= Record excerpts =

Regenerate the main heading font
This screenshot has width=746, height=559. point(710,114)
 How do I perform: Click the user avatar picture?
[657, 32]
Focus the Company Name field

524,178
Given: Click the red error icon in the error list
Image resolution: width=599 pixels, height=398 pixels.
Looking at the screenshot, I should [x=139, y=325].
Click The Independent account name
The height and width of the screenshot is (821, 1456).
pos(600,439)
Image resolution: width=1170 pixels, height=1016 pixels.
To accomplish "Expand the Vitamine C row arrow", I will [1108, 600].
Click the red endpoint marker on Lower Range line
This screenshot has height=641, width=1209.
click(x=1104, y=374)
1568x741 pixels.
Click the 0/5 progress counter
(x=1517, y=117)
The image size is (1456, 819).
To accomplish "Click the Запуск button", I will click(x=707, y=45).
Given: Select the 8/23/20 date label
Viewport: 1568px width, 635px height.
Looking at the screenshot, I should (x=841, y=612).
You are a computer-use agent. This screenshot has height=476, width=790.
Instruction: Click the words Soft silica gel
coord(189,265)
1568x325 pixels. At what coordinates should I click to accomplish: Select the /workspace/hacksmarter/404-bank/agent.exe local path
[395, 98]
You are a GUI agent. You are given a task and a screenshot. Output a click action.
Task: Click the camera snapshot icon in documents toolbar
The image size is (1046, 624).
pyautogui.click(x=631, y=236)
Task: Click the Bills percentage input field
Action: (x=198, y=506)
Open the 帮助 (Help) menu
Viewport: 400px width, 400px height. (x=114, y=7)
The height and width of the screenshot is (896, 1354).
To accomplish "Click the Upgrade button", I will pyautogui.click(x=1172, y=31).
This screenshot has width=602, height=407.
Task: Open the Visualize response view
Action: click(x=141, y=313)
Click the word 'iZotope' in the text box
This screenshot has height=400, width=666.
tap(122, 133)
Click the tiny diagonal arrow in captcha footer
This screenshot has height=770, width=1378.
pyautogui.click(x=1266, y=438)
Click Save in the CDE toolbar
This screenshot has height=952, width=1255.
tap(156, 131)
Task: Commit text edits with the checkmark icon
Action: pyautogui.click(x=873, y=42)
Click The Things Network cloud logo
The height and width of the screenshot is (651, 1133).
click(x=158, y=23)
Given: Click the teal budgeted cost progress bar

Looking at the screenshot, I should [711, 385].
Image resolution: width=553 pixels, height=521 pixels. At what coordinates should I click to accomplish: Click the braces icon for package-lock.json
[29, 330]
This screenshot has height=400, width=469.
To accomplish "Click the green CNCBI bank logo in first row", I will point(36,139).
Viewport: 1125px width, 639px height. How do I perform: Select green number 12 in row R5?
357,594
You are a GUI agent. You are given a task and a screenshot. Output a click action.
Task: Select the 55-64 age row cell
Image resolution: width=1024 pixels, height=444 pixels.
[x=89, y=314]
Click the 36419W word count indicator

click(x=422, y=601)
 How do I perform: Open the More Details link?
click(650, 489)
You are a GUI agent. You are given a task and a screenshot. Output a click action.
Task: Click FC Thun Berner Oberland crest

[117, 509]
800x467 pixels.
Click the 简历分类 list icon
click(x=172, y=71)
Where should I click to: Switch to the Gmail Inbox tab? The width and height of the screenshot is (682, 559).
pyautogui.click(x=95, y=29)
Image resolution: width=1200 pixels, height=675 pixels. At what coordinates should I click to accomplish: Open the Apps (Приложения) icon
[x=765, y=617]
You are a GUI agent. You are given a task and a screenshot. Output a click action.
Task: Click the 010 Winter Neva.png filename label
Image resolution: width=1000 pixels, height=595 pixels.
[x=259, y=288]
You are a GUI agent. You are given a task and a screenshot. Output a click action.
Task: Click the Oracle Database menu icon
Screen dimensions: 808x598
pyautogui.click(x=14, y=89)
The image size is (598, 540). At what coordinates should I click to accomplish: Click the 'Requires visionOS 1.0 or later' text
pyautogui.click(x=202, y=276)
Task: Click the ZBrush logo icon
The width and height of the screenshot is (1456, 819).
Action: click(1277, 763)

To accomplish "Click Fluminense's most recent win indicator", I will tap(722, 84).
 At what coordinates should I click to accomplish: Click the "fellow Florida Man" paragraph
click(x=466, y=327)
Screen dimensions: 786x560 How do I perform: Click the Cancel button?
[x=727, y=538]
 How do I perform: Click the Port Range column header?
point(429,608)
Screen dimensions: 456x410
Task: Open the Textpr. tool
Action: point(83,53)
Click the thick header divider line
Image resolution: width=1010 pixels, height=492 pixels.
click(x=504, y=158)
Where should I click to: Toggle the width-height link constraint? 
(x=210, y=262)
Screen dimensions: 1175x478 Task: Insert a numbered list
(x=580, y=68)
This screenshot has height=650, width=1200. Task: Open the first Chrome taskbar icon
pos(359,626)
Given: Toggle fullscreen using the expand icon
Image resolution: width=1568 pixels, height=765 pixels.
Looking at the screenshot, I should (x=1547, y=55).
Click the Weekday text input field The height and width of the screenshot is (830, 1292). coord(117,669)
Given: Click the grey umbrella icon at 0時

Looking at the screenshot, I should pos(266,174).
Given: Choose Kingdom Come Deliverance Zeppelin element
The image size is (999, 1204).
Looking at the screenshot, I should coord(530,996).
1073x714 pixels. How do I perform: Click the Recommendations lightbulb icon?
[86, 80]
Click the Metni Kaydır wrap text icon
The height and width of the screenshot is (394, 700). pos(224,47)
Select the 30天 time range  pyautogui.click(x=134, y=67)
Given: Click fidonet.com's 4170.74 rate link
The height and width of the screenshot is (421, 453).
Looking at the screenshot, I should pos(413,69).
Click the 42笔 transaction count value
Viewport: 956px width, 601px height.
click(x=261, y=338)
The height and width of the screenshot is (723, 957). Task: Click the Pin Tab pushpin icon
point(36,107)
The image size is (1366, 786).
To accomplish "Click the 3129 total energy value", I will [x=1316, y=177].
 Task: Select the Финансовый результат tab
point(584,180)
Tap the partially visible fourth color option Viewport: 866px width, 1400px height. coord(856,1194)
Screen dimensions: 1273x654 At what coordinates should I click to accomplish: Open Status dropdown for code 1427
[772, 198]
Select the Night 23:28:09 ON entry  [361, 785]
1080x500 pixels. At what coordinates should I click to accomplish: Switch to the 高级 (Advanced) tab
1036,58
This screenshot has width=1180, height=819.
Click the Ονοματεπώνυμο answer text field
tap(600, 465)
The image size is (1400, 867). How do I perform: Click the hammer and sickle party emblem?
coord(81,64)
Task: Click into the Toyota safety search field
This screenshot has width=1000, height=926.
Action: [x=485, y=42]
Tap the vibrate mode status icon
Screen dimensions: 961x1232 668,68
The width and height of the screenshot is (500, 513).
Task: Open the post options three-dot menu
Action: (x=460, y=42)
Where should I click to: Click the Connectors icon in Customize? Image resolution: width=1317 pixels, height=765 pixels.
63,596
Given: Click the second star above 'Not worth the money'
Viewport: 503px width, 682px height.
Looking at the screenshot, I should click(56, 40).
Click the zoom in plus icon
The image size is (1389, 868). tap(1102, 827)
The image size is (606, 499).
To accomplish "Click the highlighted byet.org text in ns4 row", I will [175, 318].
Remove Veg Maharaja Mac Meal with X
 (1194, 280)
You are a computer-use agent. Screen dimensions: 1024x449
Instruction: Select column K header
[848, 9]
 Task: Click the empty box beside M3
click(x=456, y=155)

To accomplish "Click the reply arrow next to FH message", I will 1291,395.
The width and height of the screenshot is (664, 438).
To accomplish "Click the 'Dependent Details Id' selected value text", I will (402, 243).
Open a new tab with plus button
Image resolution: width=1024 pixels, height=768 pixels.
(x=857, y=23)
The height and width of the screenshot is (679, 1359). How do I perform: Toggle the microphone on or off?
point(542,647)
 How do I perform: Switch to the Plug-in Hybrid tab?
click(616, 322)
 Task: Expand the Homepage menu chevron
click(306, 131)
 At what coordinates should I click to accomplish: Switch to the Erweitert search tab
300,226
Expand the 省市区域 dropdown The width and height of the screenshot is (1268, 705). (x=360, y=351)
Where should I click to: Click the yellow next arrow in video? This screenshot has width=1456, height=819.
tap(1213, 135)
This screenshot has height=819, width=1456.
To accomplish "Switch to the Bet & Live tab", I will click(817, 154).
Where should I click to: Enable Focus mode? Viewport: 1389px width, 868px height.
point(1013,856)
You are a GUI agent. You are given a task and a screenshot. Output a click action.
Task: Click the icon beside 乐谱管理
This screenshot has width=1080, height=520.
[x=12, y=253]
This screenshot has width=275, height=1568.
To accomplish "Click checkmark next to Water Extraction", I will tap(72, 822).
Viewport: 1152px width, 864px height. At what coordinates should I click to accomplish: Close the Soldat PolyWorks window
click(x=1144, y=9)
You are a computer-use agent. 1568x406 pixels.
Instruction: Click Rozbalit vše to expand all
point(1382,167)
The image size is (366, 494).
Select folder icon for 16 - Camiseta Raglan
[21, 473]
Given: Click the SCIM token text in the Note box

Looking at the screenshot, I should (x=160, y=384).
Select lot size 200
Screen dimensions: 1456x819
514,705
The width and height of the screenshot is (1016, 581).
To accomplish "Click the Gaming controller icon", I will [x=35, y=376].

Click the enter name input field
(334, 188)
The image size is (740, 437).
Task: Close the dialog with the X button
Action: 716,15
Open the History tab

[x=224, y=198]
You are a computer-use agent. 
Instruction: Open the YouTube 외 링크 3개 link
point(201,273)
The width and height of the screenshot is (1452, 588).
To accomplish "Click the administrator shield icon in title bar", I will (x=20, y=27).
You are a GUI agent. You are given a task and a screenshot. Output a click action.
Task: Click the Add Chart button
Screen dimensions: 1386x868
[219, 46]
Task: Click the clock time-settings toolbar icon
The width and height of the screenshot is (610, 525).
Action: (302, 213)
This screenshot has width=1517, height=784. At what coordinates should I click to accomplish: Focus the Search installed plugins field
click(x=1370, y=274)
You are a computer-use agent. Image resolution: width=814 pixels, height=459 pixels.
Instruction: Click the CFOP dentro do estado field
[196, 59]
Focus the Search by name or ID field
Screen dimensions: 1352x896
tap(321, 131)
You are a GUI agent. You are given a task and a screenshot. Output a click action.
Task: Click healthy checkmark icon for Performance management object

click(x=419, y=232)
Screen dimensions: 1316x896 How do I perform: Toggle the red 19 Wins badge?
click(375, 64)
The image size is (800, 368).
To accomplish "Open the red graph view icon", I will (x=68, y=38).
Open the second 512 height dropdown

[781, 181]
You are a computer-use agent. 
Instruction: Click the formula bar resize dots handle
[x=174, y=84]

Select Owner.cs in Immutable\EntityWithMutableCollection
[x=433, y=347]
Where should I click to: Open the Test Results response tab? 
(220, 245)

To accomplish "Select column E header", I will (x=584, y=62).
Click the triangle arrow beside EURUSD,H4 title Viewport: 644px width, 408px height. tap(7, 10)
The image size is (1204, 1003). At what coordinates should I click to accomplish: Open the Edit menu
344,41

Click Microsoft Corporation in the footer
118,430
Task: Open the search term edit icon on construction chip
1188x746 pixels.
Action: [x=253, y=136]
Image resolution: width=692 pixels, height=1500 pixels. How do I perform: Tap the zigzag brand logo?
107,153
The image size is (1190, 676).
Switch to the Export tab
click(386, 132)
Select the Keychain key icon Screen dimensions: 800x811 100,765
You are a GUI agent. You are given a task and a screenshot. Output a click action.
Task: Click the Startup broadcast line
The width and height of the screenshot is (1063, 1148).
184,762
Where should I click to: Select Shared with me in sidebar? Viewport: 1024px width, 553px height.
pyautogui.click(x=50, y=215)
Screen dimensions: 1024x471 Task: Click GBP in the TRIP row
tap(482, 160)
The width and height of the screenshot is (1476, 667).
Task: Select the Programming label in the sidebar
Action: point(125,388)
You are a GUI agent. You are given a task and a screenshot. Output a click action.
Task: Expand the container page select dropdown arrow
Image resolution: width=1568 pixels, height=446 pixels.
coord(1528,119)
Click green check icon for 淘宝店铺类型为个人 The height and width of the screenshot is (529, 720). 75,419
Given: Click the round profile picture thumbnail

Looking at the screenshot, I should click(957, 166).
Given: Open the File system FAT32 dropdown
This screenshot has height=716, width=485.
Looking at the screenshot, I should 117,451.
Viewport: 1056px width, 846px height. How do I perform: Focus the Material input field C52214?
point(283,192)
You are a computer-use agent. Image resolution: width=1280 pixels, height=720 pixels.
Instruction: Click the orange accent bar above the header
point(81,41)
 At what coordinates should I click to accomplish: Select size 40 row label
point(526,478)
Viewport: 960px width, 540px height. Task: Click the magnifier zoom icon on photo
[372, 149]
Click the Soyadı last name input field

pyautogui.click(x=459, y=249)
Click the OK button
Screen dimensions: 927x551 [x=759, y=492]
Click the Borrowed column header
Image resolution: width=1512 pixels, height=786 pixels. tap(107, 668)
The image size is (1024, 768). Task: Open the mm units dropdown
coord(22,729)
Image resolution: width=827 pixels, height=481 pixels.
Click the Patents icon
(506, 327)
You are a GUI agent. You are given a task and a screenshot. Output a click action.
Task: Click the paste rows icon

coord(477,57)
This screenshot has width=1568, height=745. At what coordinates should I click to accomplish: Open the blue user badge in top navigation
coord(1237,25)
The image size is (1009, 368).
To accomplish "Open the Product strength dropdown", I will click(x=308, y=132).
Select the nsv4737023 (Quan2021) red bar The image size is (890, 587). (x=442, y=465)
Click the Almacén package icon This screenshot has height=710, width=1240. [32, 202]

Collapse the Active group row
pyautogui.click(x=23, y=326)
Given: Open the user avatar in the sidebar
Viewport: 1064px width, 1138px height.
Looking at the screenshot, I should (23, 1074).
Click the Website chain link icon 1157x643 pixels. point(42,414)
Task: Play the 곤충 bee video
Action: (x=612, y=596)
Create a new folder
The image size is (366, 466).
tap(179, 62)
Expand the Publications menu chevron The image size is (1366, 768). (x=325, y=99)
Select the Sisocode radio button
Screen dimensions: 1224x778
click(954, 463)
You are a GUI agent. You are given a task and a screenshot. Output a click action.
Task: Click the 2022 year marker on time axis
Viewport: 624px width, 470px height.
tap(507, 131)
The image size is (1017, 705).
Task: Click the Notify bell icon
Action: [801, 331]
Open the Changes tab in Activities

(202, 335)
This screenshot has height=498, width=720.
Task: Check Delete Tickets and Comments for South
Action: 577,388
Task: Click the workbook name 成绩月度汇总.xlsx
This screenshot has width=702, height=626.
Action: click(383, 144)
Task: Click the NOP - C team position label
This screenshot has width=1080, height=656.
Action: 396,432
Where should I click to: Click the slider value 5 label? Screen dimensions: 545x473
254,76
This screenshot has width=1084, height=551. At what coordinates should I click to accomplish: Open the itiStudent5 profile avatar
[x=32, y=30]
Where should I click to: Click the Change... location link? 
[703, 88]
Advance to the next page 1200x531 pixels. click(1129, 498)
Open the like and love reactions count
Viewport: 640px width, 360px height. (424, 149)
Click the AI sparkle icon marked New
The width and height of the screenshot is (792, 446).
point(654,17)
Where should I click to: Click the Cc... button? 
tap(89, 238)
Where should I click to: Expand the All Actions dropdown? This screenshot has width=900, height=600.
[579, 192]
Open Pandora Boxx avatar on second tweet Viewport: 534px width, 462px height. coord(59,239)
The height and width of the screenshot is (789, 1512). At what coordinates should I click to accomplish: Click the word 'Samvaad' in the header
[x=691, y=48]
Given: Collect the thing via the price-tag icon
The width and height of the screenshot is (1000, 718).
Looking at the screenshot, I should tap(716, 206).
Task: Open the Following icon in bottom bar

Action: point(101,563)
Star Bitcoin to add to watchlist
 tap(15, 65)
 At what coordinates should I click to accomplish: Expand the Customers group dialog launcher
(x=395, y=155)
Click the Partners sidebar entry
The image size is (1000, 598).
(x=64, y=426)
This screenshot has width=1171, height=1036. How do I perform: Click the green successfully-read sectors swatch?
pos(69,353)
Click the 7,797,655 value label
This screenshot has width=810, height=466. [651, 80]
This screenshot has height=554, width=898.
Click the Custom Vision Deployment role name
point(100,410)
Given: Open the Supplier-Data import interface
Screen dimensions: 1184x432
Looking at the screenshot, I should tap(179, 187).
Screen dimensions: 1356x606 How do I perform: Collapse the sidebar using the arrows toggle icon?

= Task goal =
In the listing above, find the lines holding the word "toolbar" and copy them.

= Response area =
Task: Click the camera snapshot icon in documents toolbar
Click Save in the CDE toolbar
Task: Click the clock time-settings toolbar icon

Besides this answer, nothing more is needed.